# Heroes Of Pymoli Data Analysis
* Of the 1163 active players, the vast majority are male (84%). There also exists, a smaller, but notable proportion of female players (14%).

* Our peak age demographic falls between 20-24 (44.8%) with secondary groups falling between 15-19 (18.60%) and 25-29 (13.4%).  
-----

### Note
* Instructions have been included for each segment. You do not have to follow them exactly, but they are included to help you think through the steps.

In [1]:
# Dependencies and Setup
import pandas as pd
import numpy as np

# File to Load (Remember to Change These)
file_to_load = "Resources/purchase_data.csv"

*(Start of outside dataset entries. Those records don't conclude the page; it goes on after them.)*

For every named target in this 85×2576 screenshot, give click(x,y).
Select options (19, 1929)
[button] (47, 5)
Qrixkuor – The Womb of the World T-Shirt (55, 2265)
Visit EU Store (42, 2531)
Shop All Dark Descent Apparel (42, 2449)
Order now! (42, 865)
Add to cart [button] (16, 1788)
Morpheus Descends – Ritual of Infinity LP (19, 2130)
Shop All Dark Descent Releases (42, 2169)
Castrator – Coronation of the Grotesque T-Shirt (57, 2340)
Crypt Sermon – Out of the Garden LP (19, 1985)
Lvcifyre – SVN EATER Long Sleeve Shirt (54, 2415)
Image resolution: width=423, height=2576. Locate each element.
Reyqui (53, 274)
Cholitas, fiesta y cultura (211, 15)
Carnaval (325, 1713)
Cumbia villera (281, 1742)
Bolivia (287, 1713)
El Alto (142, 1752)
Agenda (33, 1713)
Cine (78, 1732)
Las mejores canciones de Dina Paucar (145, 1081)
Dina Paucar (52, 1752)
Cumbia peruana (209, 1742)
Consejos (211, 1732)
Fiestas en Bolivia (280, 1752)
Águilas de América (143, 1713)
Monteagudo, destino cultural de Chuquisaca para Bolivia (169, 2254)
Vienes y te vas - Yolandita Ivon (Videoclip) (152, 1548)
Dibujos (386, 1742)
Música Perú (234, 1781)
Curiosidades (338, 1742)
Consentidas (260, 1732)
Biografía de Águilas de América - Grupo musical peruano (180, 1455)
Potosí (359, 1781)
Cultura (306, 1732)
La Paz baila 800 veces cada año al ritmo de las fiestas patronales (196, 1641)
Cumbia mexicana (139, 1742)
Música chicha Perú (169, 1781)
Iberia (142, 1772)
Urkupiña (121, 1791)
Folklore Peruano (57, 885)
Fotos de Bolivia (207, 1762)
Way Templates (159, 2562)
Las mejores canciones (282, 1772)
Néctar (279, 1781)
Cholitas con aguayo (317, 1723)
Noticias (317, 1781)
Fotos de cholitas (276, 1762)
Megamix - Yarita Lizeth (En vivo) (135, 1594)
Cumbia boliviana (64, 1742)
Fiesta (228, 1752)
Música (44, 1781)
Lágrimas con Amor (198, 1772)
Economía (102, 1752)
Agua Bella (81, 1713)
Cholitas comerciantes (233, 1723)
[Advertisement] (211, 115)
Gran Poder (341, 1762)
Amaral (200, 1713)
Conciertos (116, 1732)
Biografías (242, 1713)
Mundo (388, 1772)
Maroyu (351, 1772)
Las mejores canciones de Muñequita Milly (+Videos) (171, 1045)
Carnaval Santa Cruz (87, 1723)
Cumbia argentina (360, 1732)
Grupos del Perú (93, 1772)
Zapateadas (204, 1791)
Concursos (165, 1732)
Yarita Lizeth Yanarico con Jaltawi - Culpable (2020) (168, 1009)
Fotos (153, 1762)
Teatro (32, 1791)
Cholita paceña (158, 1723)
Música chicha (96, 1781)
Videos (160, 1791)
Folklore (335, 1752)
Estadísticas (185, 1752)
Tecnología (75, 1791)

# Read Purchasing File and store into Pandas data frame
purchase_data = pd.read_csv(file_to_load)
purchase_data.head()

Unnamed: 0,Purchase ID,SN,Age,Gender,Item ID,Item Name,Price
0,0,Lisim78,20,Male,108,"Extraction, Quickblade Of Trembling Hands",3.53
1,1,Lisovynya38,40,Male,143,Frenzied Scimitar,1.56
2,2,Ithergue48,24,Male,92,Final Critic,4.88
3,3,Chamassasya86,24,Male,100,Blindscythe,3.27
4,4,Iskosia90,23,Male,131,Fury,1.44


## Player Count

* Display the total number of players


In [2]:
unique_players = len(purchase_data["SN"].unique())
print("The total number of players registered to play is " + str(unique_players))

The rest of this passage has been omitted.